▶ [Task goal]:
Of all the lines below, return only those starting with the line holding "Click the GUOTAI trademark logo image" and going on through the line holding "This screenshot has width=994, height=650.", exactly as written.

▶ [Data for processing]:

* * * * * * *

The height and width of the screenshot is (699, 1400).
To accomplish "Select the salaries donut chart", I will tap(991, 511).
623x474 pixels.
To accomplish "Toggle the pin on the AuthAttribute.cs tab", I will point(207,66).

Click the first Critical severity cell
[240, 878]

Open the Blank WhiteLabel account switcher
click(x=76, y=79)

* * * * * * *

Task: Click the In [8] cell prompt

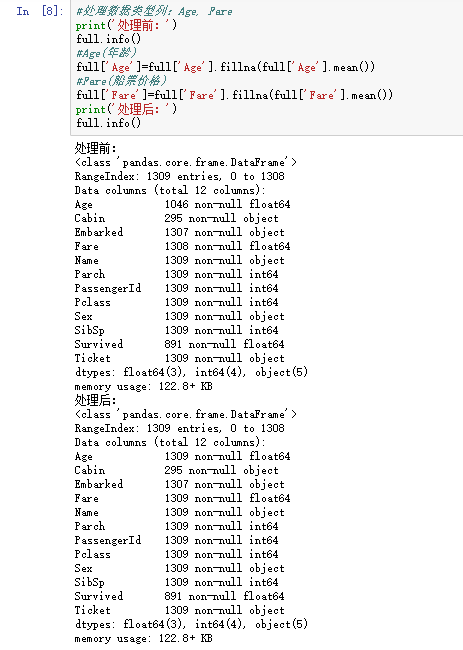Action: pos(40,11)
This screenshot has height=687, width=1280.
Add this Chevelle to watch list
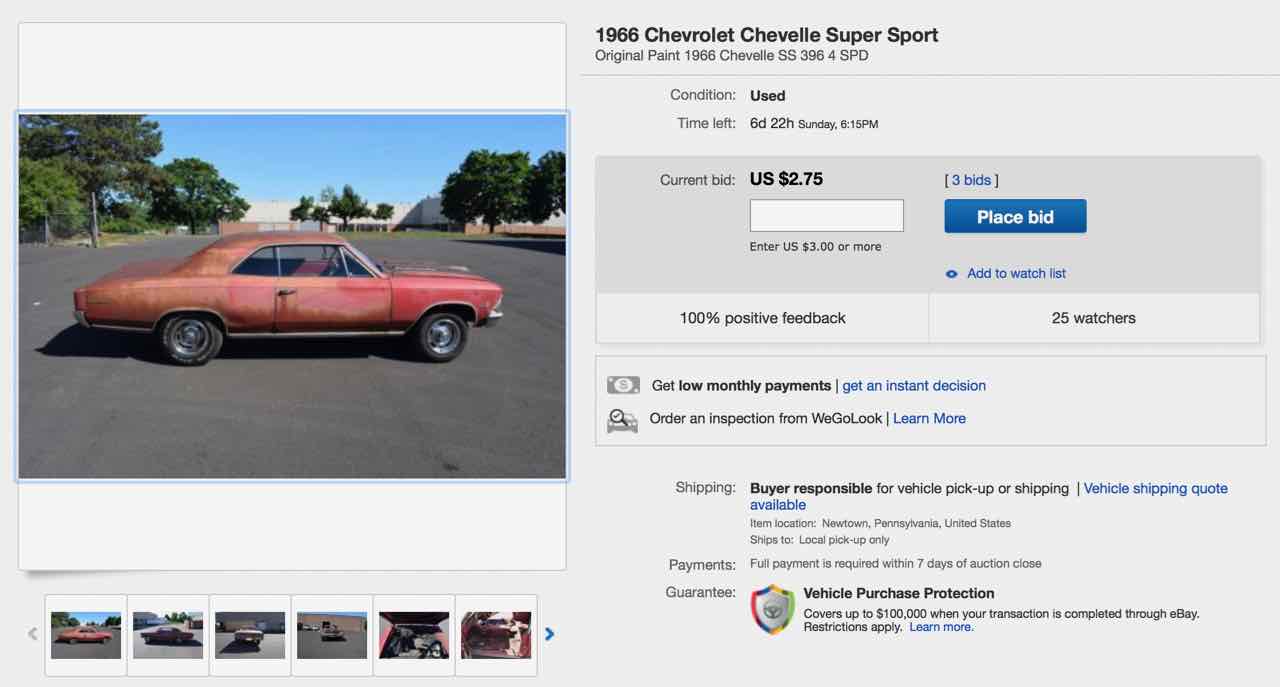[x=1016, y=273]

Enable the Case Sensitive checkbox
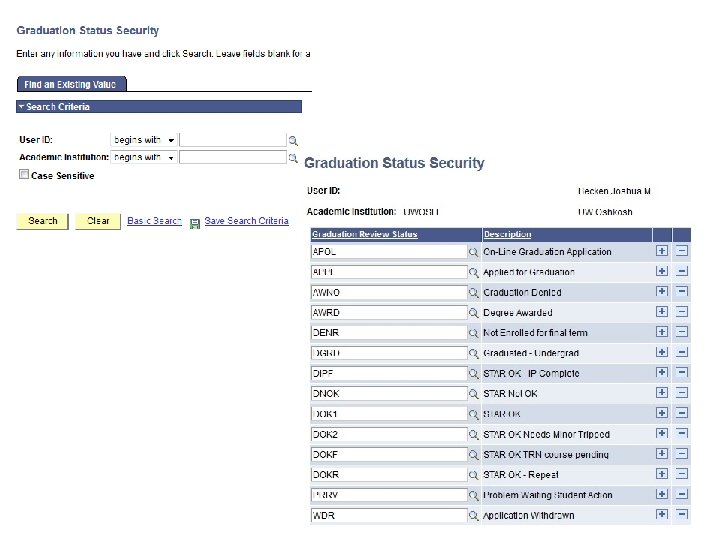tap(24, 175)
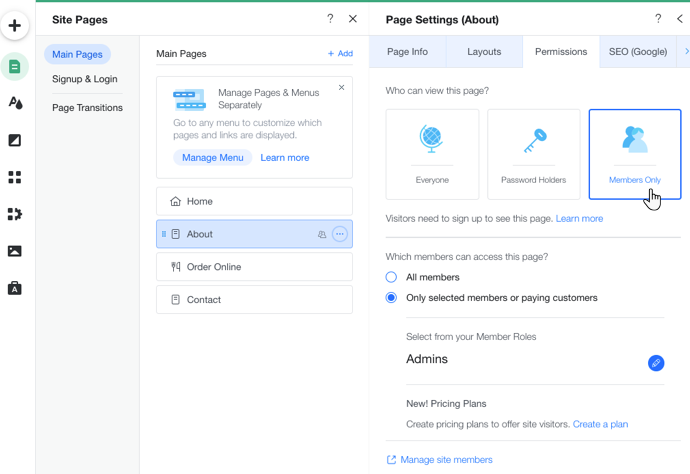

* * * * * * *

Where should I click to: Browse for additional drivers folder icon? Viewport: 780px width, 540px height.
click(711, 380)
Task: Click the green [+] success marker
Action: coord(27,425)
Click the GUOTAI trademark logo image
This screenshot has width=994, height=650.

* * * * * * *

▶ [Reply]:
Click the GUOTAI trademark logo image
This screenshot has width=994, height=650.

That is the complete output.